# Booking an Orchestra for Promo purposes



## IvanP (May 1, 2012)

Hi!

I was thinking of updating my lame reel with a proper, live symphonic collage. 

I am thinking of booking a very short session with a European Film Orchestra, aka Prague or Kiev, and would try to close a deal for half a session with a full orchestra (2 WWs - or 3...do you think it's worth it?-) and the other half with a chamber orchestra or a reduced string ensemble. I was also thinking of conducting it so I could also save on the conductor's fee. 

The point is to try and assemble a proper 5-7 minute, live, orchestral reel that could allow me, meanwhile, to get closer to some better orchestration, conducting and composing gigs, which I am struggling to get at the moment with the crisis and lame, unpowerful marketing. aka...for promo purposes. 

Do you think it could be wiser to write some 30s-1minute max snippet-pieces, featuring different genres (full symphonic, terror, trailer, drama) and then do a collage, or rather to properly record and rehearse two finished pieces? (which I guess it's what I coud achieve with a single session?). 

Thank you guys.

Best regards, 

Iván


----------



## jamwerks (May 1, 2012)

Hi Ivan,

Give these guys a call http://www.fames-project.com/
Next to London, they are undoubtedly the best. And it's not me who says so, it's the folks who record all over (read the info on the site).
Several top Spanish guys use them also, and you can either go there in person, or do the session via net.

And surprisingly the prices are very low !


----------



## bryla (May 1, 2012)

I've worked with - and also several top Spanish guys - the East Connection studio in Budapest. They are very flexible in orchestra size and session time.

http://eastconnection.org/

How you break up your demo is up to you, but let me tell you that it's not the conductors fee that is going to tip the budget.

btw I see that the link you provide is to Macedonia, which I have heard very mixed experiences with.


----------



## Gerd Kaeding (May 1, 2012)

Hello Ivan ,

I don't want to hijack your thread ( ... well, I might do it right now), but I would like to ask if some of you have recorded with the "Moscow Studio Symphony Orchestra" in Moscow ? http://www.orcrecording.com/msso.html


I'm interested in recording very soft and romantic Cues , and I remember that someone that I met by accident on a festival told me that he just recorded something like that with this orchestra from Moscow, and he was very very pleased with the (musical) quality.

( I assume they are far more expensive than orchestras from Budapest, or from Macedonia. )

So , if some of you know some anectodes concerning that orchestra , I'd love to hear it.

Best
Gerd


----------



## IvanP (May 1, 2012)

Thank you, guys, for your great suggestions  

@Jamwerks: I will! Thank you for the suggestions. I will ask Arnau and Alfons as well, great guys!

@Bryla: I know, but conductor's fee would give me the possibility of going in place instead of doing it remote...not to mention the fun!! Although I agree that it would be better to leave the baton to someone who already knows the orchestra...But did I mention the fun? :mrgreen: 

@Gerd: No problem, mate 

What about 2WWs VS 3 (per family)? Is it worth it? I've recorded only once with 3...everybody says that with 2 balance is quite set, assuming you orchestrated well, but when doing it bigger, even with a solid orchestration, there are balance issues = time.

Stated task 1 ->
Present the listing as a Markdown table with the columns "Row" and "Line", covering only the lines from the one containing "Tap the 6.573,40 price label on chart" through the end of the listing. Leave out blank lines and pictures.

Supplied data ->

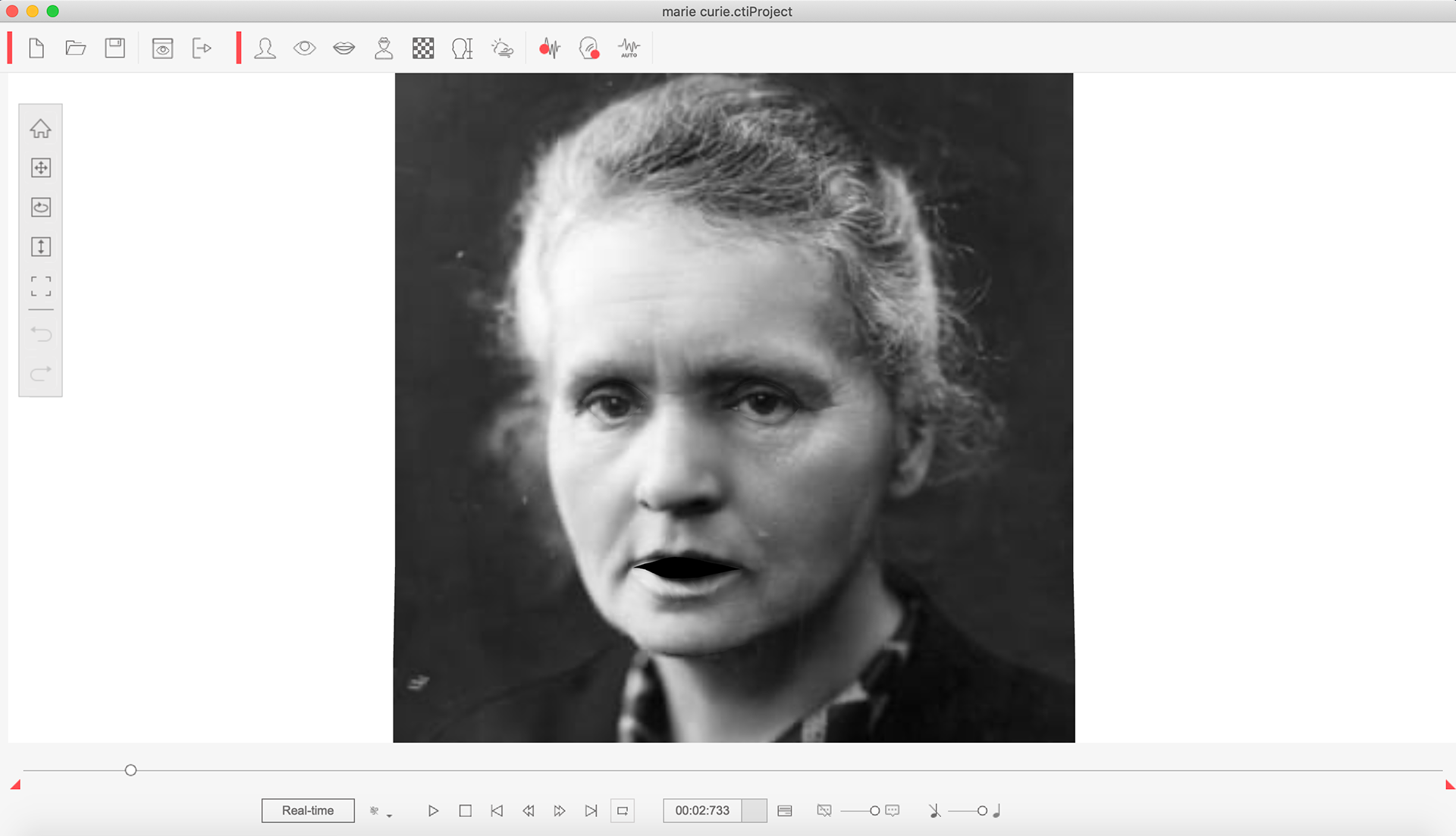Image resolution: width=1456 pixels, height=836 pixels.
Task: Open the head/face fitting tool
Action: click(265, 49)
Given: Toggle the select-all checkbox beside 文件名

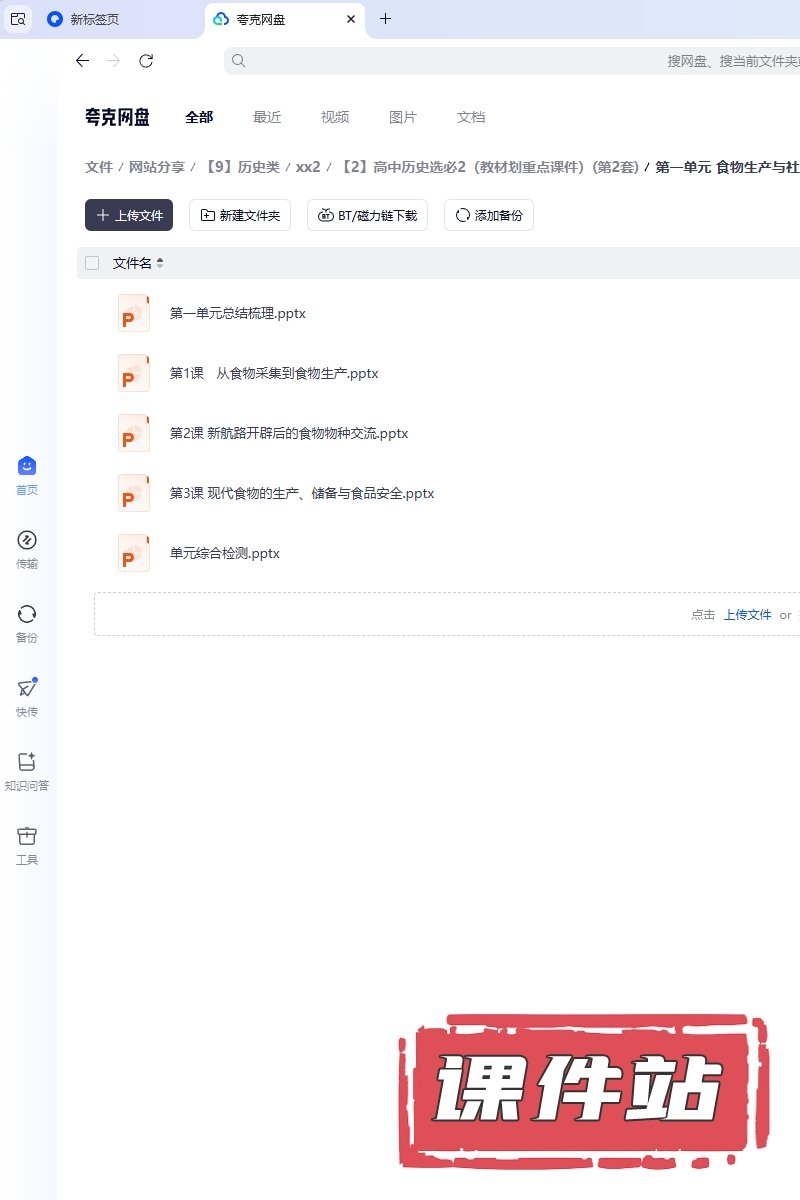Looking at the screenshot, I should click(x=92, y=263).
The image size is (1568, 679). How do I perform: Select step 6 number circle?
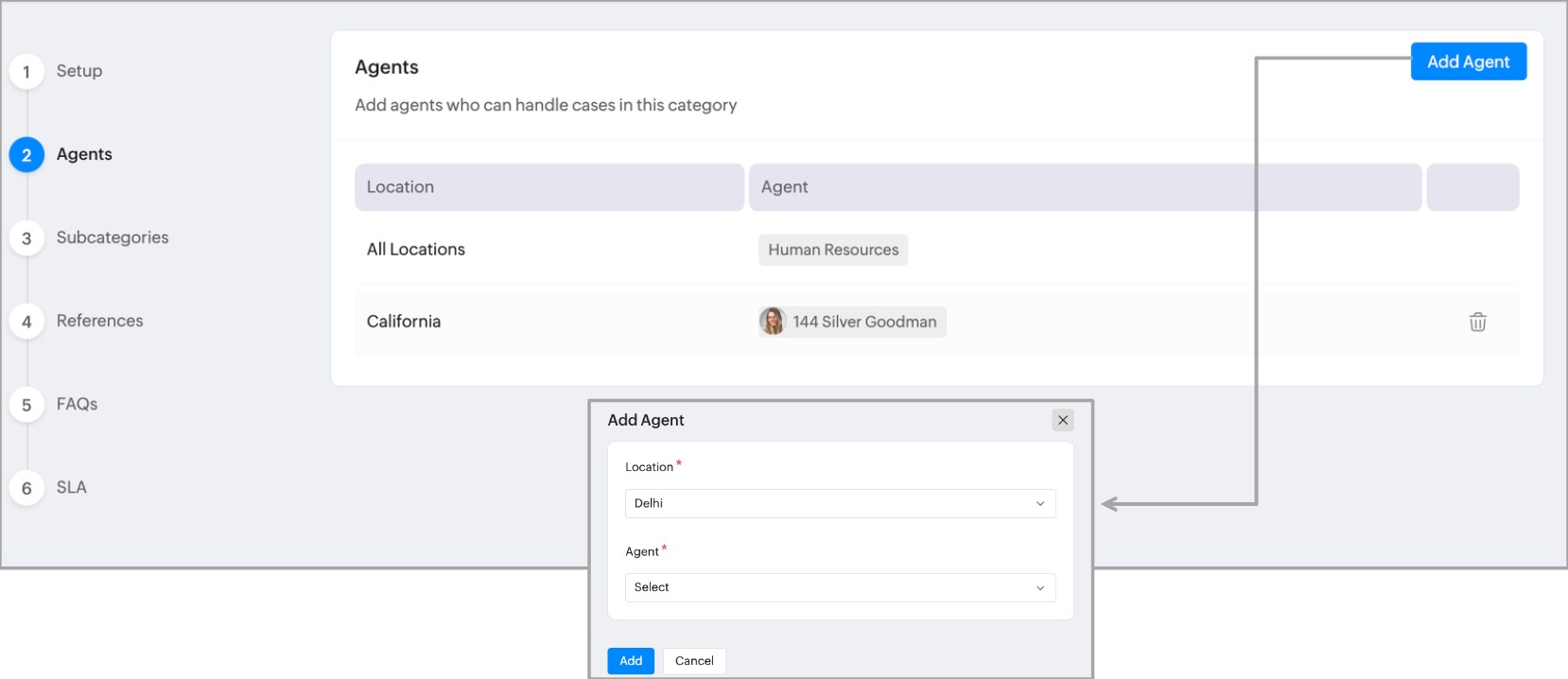click(26, 488)
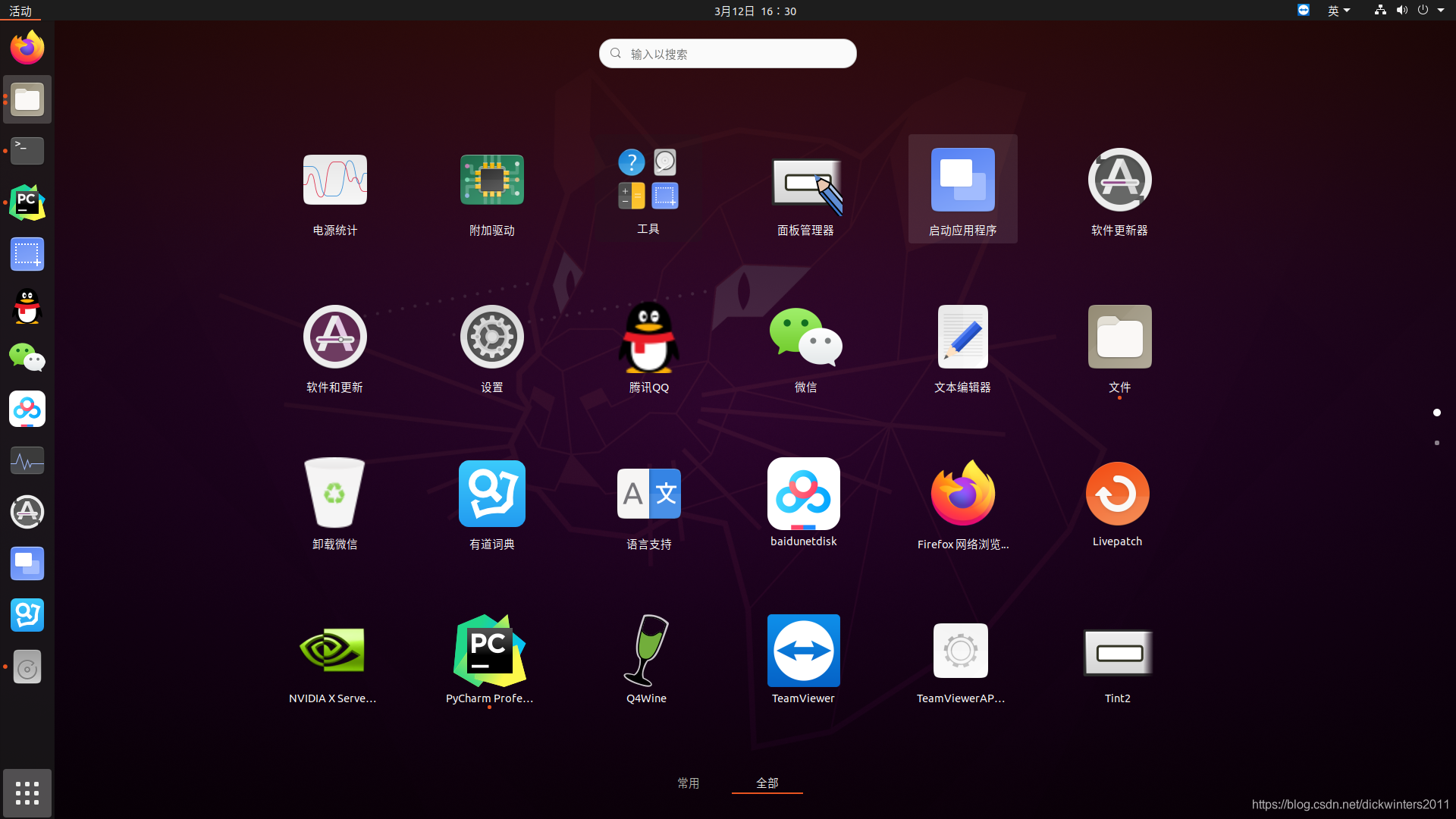Open 启动应用程序 startup applications

(x=962, y=180)
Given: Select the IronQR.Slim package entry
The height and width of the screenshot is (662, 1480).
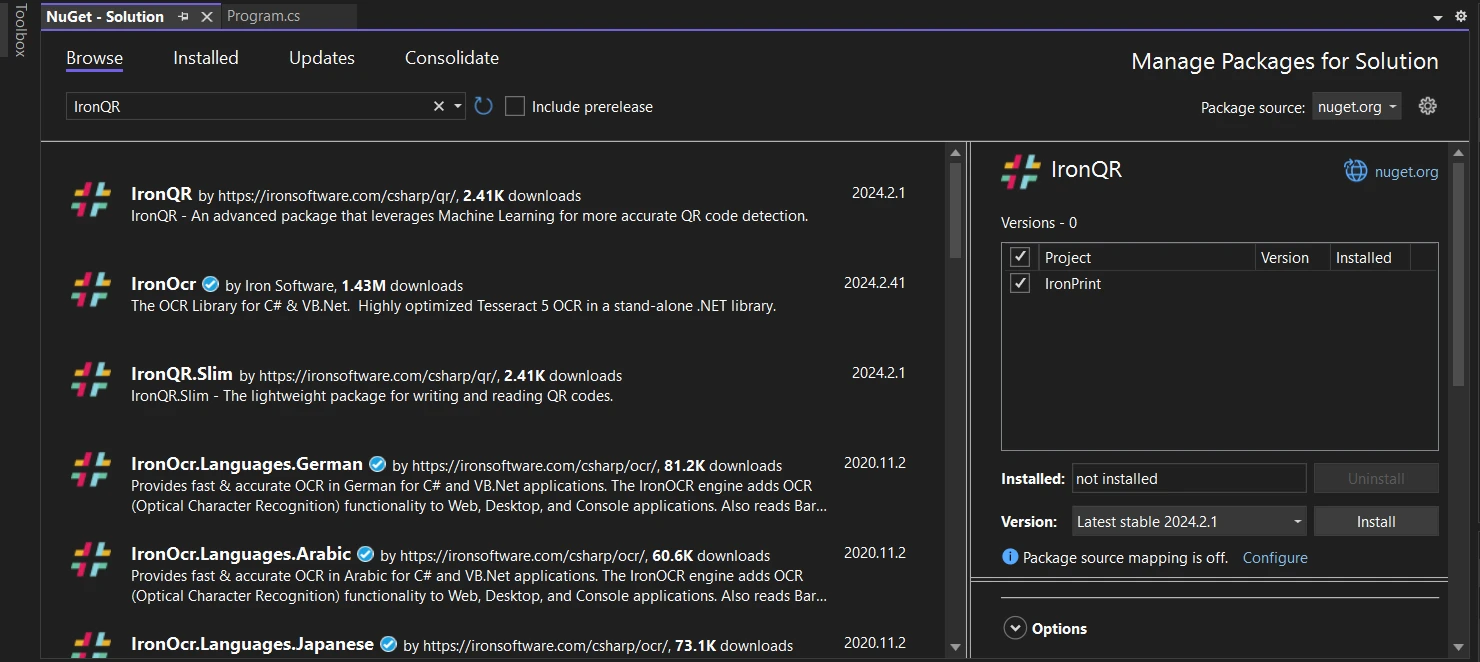Looking at the screenshot, I should point(182,374).
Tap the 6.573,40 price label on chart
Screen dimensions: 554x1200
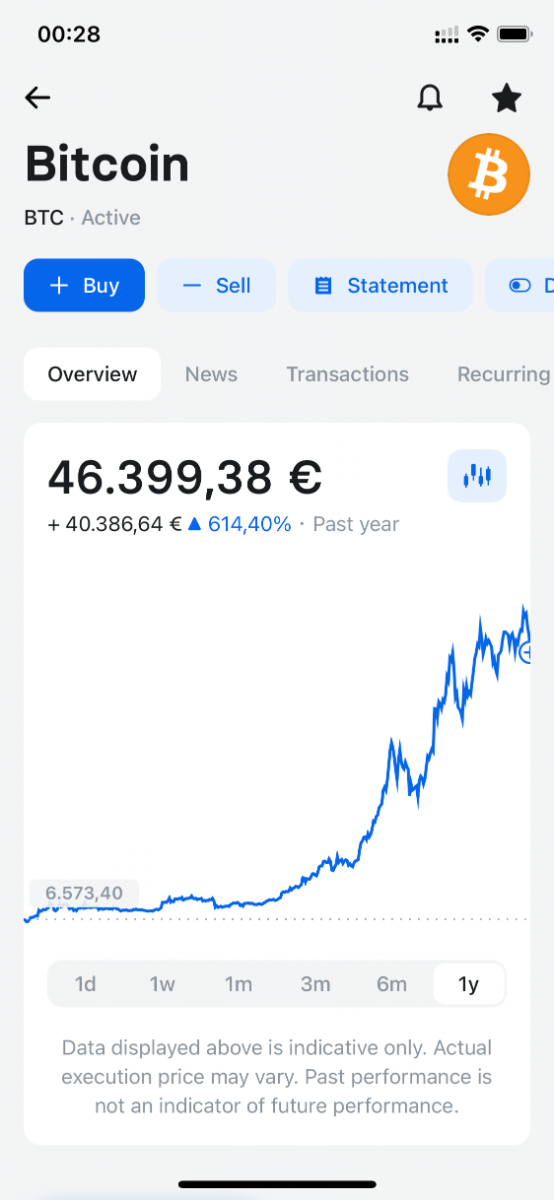pos(84,893)
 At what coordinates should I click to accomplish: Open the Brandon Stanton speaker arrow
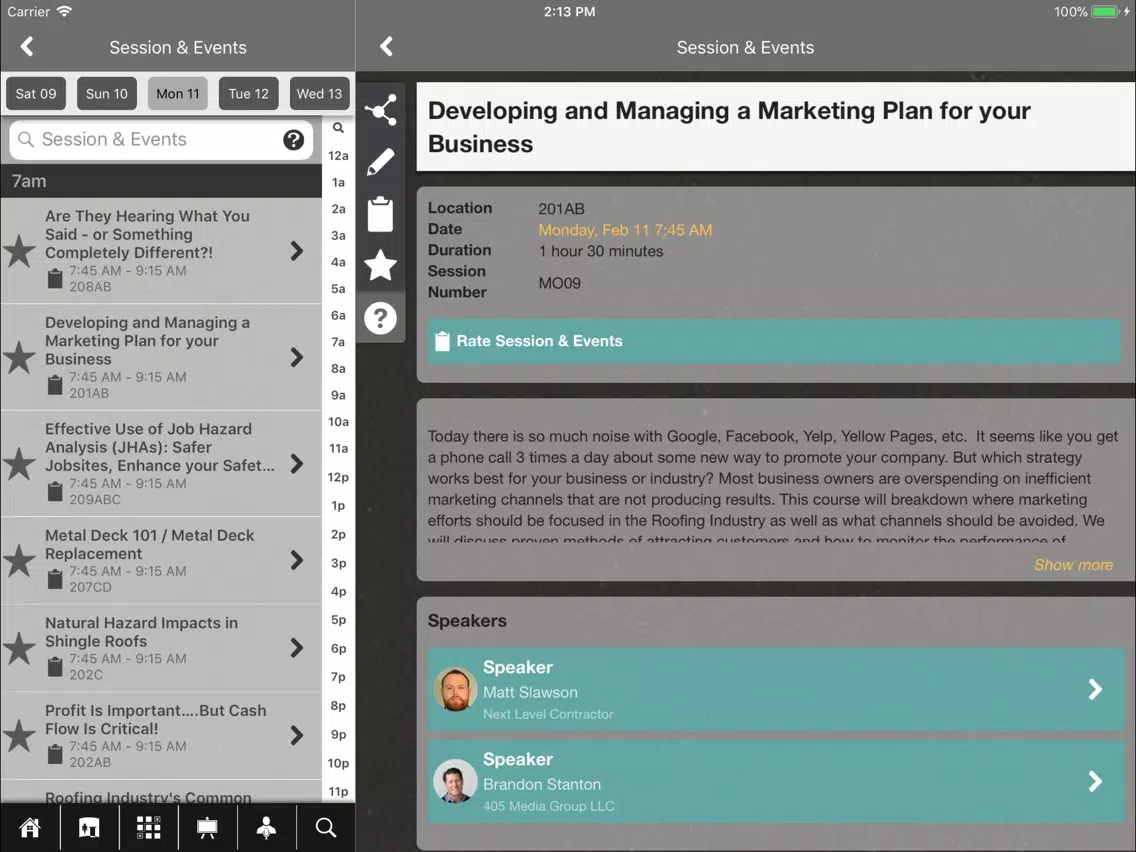tap(1095, 781)
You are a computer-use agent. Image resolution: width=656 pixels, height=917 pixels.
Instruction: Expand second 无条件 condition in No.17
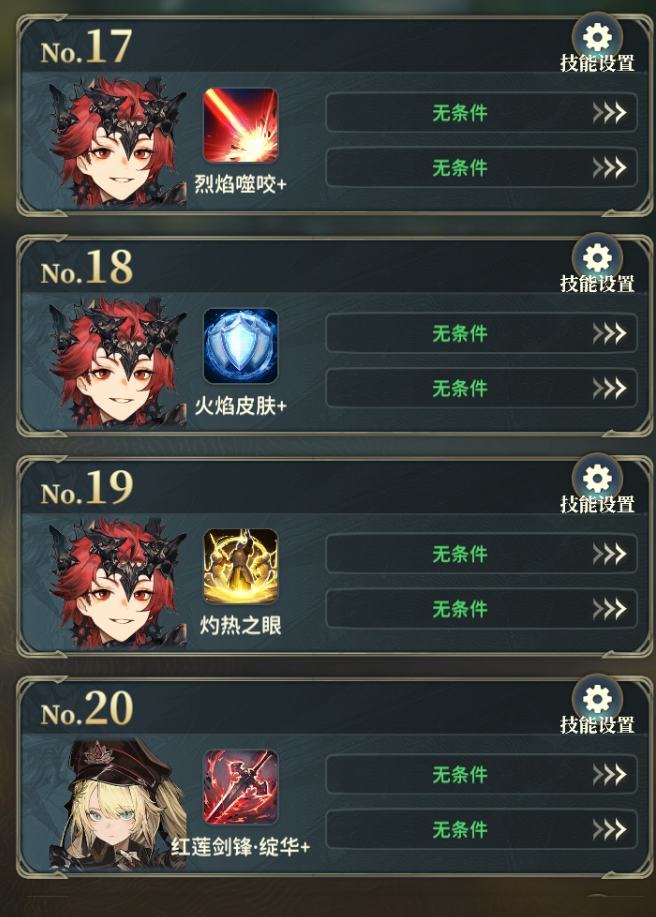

Stated task 2 ->
Reproduce the passage of the orchestra booking thread from "I am thinking" to "aka...for promo purposes." word for word.

Correct output 1 ->
| Row | Line |
|---|---|
| 1 | Tap the 6.573,40 price label on chart |
| 2 | Screen dimensions: 554x1200 |
| 3 | pos(84,893) |
| 4 |  At what coordinates should I click to accomplish: Open the Brandon Stanton speaker arrow |
| 5 | tap(1095, 781) |
| 6 | You are a computer-use agent. Image resolution: width=656 pixels, height=917 pixels. |
| 7 | Instruction: Expand second 无条件 condition in No.17 |

Correct output 2 ->
I am thinking of booking a very short session with a European Film Orchestra, aka Prague or Kiev, and would try to close a deal for half a session with a full orchestra (2 WWs - or 3...do you think it's worth it?-) and the other half with a chamber orchestra or a reduced string ensemble. I was also thinking of conducting it so I could also save on the conductor's fee. 

The point is to try and assemble a proper 5-7 minute, live, orchestral reel that could allow me, meanwhile, to get closer to some better orchestration, conducting and composing gigs, which I am struggling to get at the moment with the crisis and lame, unpowerful marketing. aka...for promo purposes.